Le premier bain de l'année

C'est une question classique pour les sociologues, les économistes, les philosophes… et les croyants, si vous me demandez : Dans quelle mesure pouvons-nous choisir ce que nous faisons, Quelles décisions sont pleinement conscientes ? Il semble que très peu d’écrivains, plus doués en écriture, répondent sans complexes. chercher du sens a posteriori et mythifier les décisions aléatoires du destin.

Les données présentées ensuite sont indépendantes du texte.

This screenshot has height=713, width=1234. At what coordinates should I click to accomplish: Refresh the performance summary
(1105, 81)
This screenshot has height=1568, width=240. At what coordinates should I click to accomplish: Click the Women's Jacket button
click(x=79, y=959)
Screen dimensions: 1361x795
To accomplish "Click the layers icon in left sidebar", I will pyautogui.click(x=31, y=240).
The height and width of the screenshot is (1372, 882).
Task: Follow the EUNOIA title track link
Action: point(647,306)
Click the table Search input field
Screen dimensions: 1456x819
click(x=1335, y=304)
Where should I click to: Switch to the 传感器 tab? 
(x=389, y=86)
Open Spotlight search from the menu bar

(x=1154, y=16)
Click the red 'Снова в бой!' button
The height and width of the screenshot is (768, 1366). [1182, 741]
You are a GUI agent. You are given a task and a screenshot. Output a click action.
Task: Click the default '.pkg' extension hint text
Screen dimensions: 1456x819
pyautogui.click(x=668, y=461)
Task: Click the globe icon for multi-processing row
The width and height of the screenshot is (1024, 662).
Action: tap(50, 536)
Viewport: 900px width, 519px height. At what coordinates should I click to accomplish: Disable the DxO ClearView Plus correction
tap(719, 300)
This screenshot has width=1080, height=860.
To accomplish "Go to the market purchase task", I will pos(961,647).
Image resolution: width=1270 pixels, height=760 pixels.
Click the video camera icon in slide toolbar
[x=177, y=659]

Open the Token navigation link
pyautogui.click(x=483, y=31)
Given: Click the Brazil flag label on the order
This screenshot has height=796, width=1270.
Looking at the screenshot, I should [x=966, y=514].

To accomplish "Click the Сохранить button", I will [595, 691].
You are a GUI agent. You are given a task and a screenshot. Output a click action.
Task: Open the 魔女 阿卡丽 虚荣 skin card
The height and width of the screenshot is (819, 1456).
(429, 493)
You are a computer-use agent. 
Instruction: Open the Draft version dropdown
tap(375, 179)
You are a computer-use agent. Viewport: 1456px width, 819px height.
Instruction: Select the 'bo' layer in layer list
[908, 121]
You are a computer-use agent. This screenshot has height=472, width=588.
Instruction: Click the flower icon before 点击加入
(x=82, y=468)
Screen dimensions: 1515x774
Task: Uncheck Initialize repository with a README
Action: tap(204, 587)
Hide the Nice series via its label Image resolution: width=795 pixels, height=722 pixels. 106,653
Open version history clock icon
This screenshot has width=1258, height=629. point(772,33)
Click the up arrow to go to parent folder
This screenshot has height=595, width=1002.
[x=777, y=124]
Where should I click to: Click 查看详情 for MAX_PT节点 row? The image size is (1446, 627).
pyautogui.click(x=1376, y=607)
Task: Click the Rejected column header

C'est ainsi que je réagis lorsque je monte dans la voiture en frissonnant et avec la chair de poule, mouillée et pleine de sable. A quel moment décide-t-on de prendre le premier bain de l'année ? Pourquoi maintenant et ici ? Je suis sûr que quelque chose décide pour moi. C'est une sorte de soif inversée, un besoin que le corps et la peau identifient et transmettent à l'individu. L’instinct d’absorber un environnement, de transpirer l’énergie d’un lieu. Déshabille-toi et prends un bain, me dit ma peau.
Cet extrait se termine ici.